The Intruder is a rare surviving oil on canvas American Impressionist painting created in 1921 by Arthur Prince Spear. This underwater sea nymph scene was exhibited that year at Boston's St. Botolph Club, and the Chicago area Rosenbach Galleries and The House of O'Brien, where it is believed to have been sold. Reviewing the St. Botolph exhibit, the Boston Transcript described the scene as "a huge fish gliding into a jungle of kelp where a nymph is hiding." Spear was an avid fisherman, and created dozens of these underwater sea dweller mermaid scenes, though few are known to still exist. This is a fresh California estate find and one of the finest paintings by the artist to come on the market. Housed in the original-to-the-painting Newcomb-Macklin Co. ornate gold carved frame.

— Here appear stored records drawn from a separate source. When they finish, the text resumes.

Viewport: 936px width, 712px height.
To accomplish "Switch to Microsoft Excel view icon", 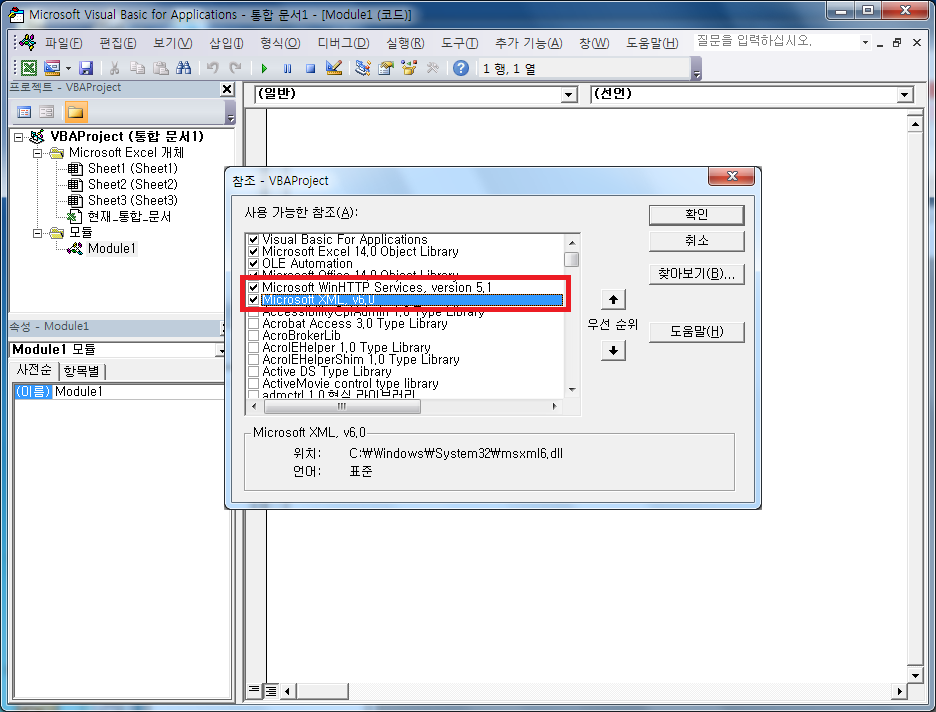I will (28, 67).
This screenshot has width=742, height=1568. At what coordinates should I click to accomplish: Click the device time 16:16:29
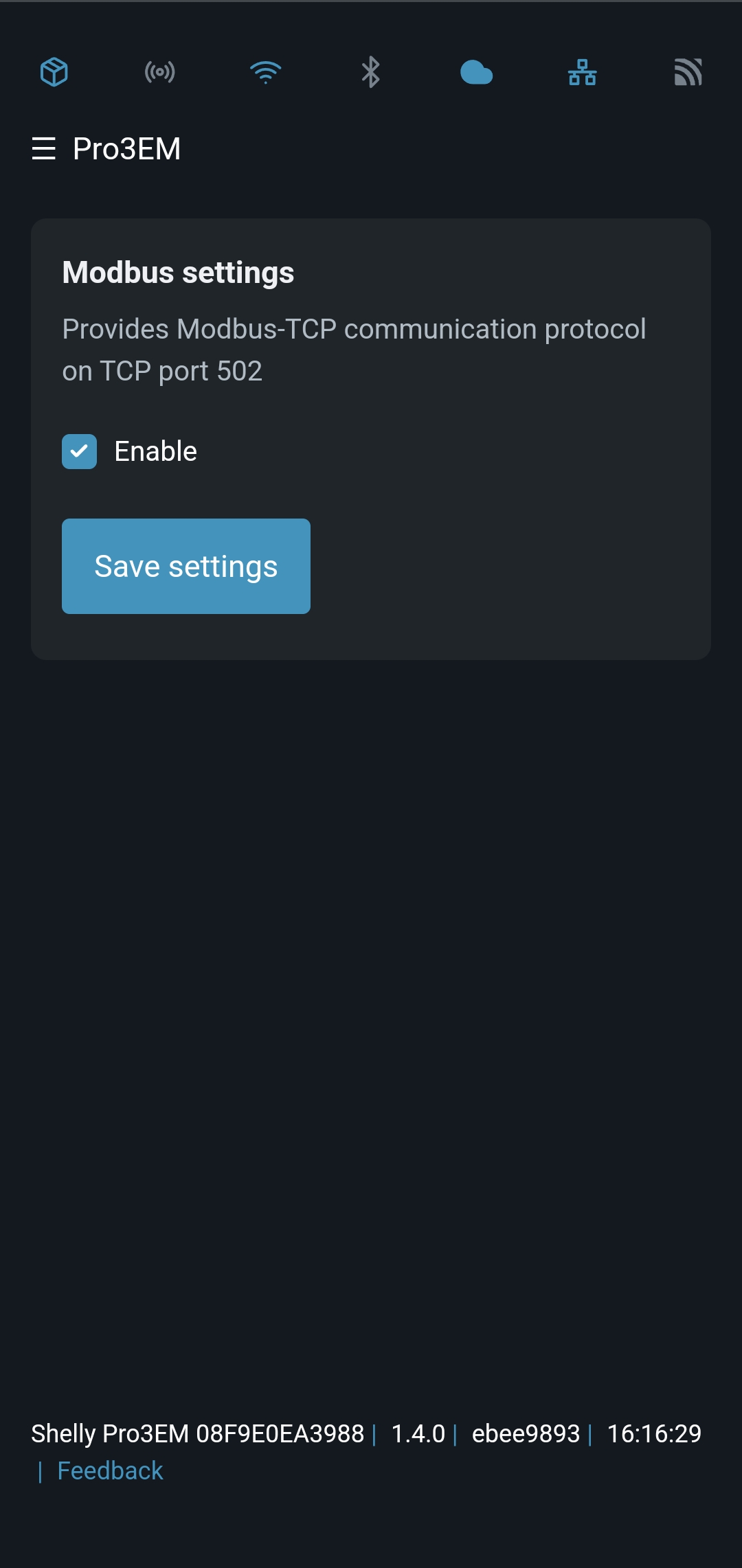[654, 1433]
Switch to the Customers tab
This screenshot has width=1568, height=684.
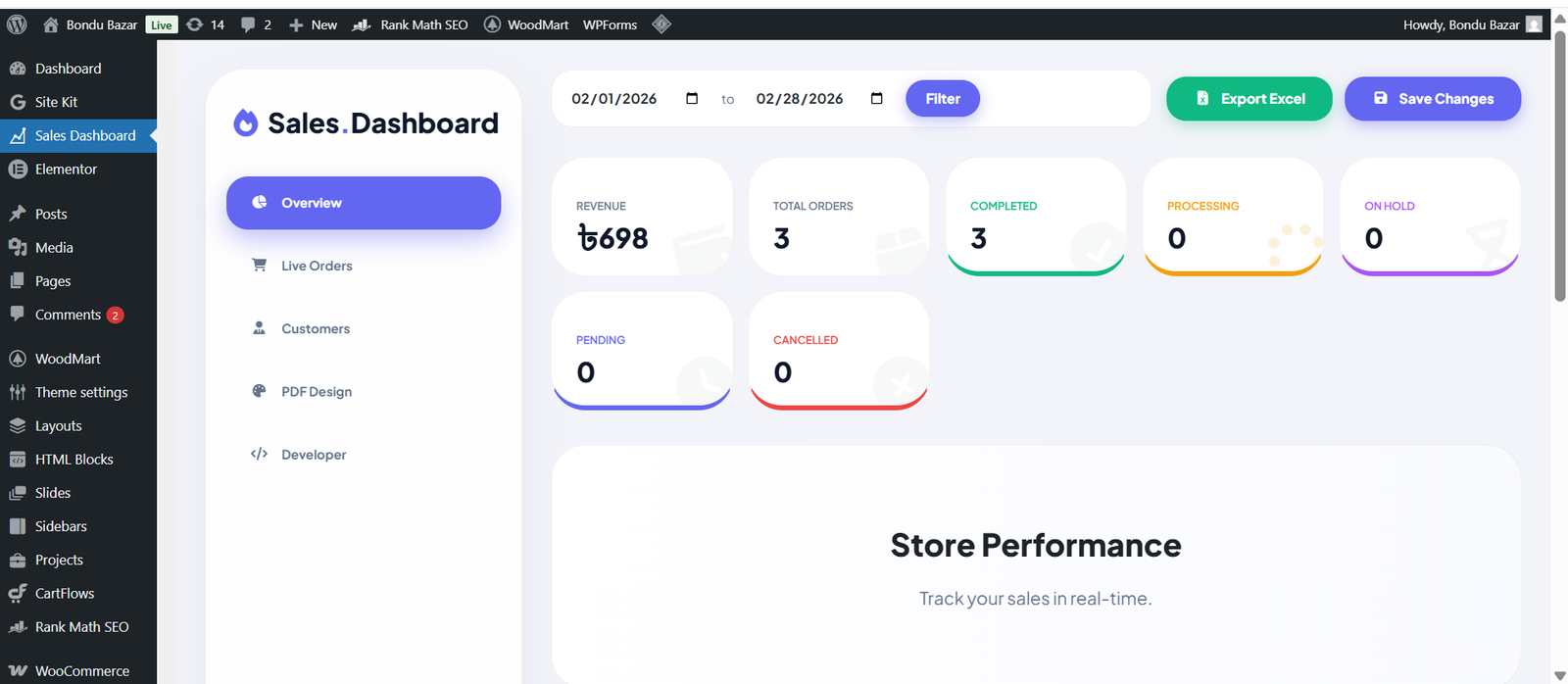pos(315,329)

Painting is in fine condition and is included in the catalogue raisonné that appears in the monograph Arthur Spear published by the Warren Historical Society/St. Botolph Club.

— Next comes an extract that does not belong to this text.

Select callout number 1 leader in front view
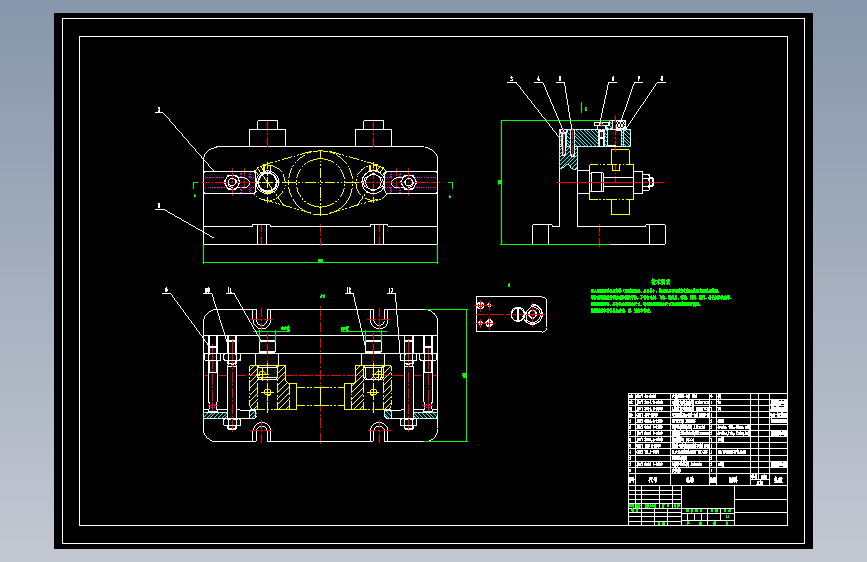Viewport: 867px width, 562px height. [x=184, y=221]
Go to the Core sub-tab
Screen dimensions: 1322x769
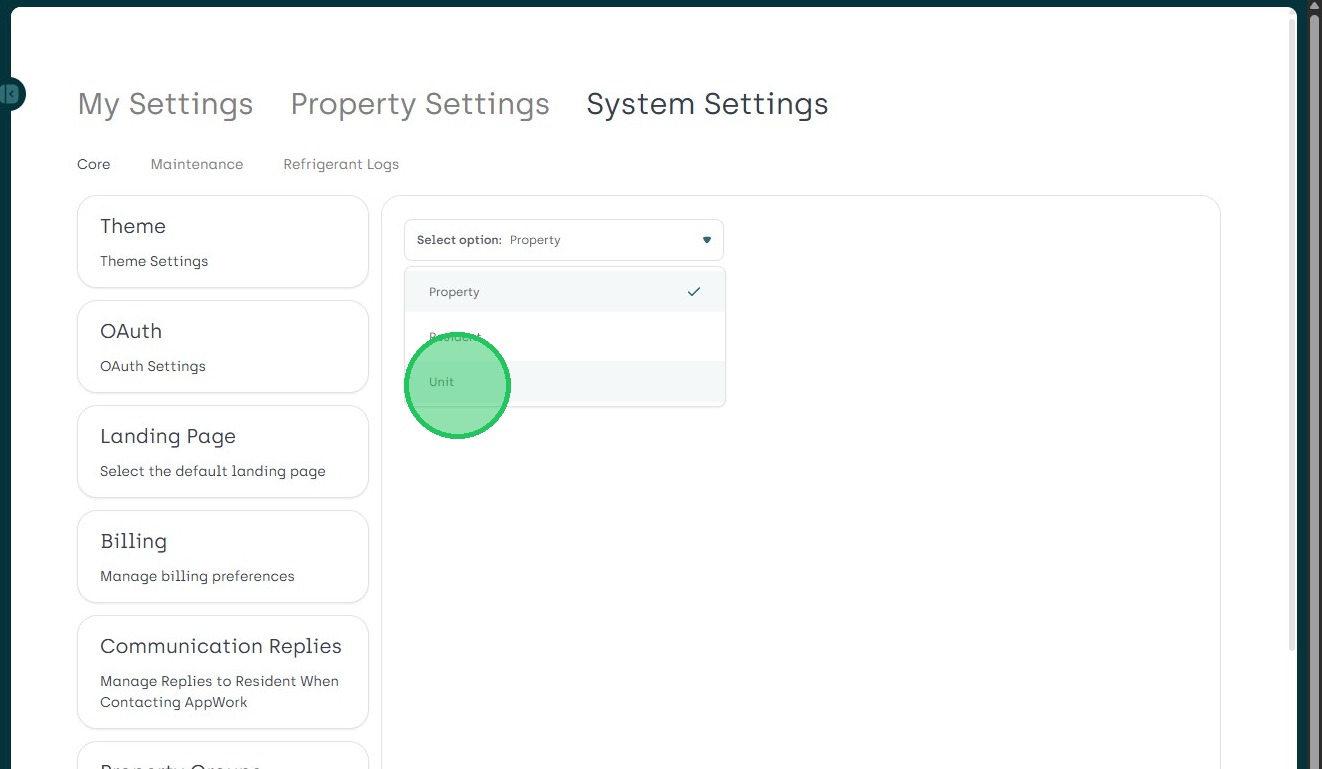(94, 164)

Arthur Prince Spear went to Paris to study under Jean Paul Laurens at the Julien Academy. Most of the artwork that Spear created was of otherworldly sea dwellers, mermaids, satyrs and nymphs and intended as fine art and sold through the Vose Galleries in Boston. The realm he choose to depict was quite his own, the occasional critic dismissed his paintings as "ornamental".
The artist exhibited at The National Academy of Design, The Guild of Boston Artists, Rosenbach Gallery, the Carnegie Institute, Corcoran Gallery of Art, and the National Arts Club.